NIHR School for Primary Care Research, Centre for Primary Care, Division of Population Health, Health Services Research and Primary Care, University of Manchester, Manchester, UK
Manchester Academic Health Sciences Centre (MAHSC), Manchester, UK.
BMJ Open. 2020 Sep 9;10(9):e036046. doi: 10.1136/bmjopen-2019-036046.
We aimed to spatially describe hospital admissions for ambulatory care sensitive conditions (ACSC) in England at small-area geographical level and assess whether recorded practice performance under one of the world's largest primary care pay-for-performance schemes led to reductions in these potentially avoidable hospitalisations for chronic conditions incentivised in the scheme.
We obtained numbers of ACSC hospital admissions from the Hospital Episode Statistics database and information on recorded practice performance from the Quality and Outcomes Framework (QOF) administrative dataset for 2015/2016. We fitted three sets of negative binomial models to examine ecological associations between incentivised ACSC admissions, general practice performance, deprivation, urbanity and other sociodemographic characteristics.
Hospital admissions for QOF incentivised ACSCs varied within and between regions, with clusters of high numbers of hospital admissions for incentivised ACSCs identified across England.
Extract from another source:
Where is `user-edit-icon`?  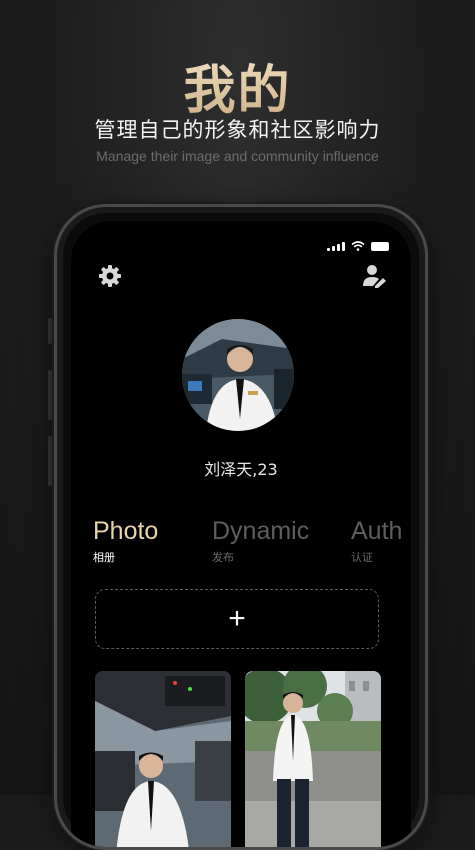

Our models indicated a very small effect of the QOF on reducing admissions for incentivised ACSCs (0.993, 95% CI 0.990 to 0.995), however, other factors, such as deprivation (1.021, 95% CI 1.020 to 1.021) and urbanicity (0.875, 95% CI 0.862 to 0.887), were far more important in explaining variations in admissions for ACSCs. People in deprived areas had a higher risk of being admitted in hospital for an incentivised ACSC condition.
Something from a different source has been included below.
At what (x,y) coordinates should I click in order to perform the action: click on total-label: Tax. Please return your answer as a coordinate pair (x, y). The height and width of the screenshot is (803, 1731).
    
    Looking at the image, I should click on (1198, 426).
Spatial analysis based on routinely collected data can be used to identify areas with high rates of potentially avoidable hospital admissions, providing valuable information for targeting resources and evaluating public health interventions. Our findings suggest that the QOF had a very small effect on reducing avoidable hospitalisation for incentivised conditions. Material deprivation and urbanicity were the strongest predictors of the variation in ACSC rates for all QOF incentivised conditions across England.
本研究旨在以小地域地理层面来描述英格兰门诊保健敏感条件(ACSC)的住院情况,并评估在世界上最大的初级保健按绩效付费计划之一下记录的实践表现是否导致了该计划中激励的慢性病的这些潜在可避免住院的减少。
我们从医院入院统计数据库中获取了 ACSC 住院人数的数据,并从 2015/2016 年的质量和结果框架(QOF)行政数据集获取了记录的实践表现信息。我们拟合了三组负二项式模型,以检查激励性 ACSC 入院、全科医生表现、贫困、城市化和其他社会人口统计学特征之间的生态关联。
QOF 激励的 ACSC 住院人数在各地区内和地区间存在差异,在英格兰各地都发现了激励性 ACSC 住院人数较多的集群。我们的模型表明,QOF 对减少激励性 ACSC 入院的影响非常小(0.993,95%置信区间 0.990 至 0.995),然而,其他因素,如贫困(1.021,95%置信区间 1.020 至 1.021)和城市化(0.875,95%置信区间 0.862 至 0.887),对于解释 ACSC 入院的变化更为重要。贫困地区的人因激励性 ACSC 状况住院的风险更高。
基于常规收集的数据进行空间分析可以用于识别高潜在可避免住院率的地区,为资源定位和评估公共卫生干预措施提供有价值的信息。我们的发现表明,QOF 对减少激励性条件的可避免住院的影响非常小。物质贫困和城市化是英格兰所有 QOF 激励条件下 ACSC 率变化的最强预测因素。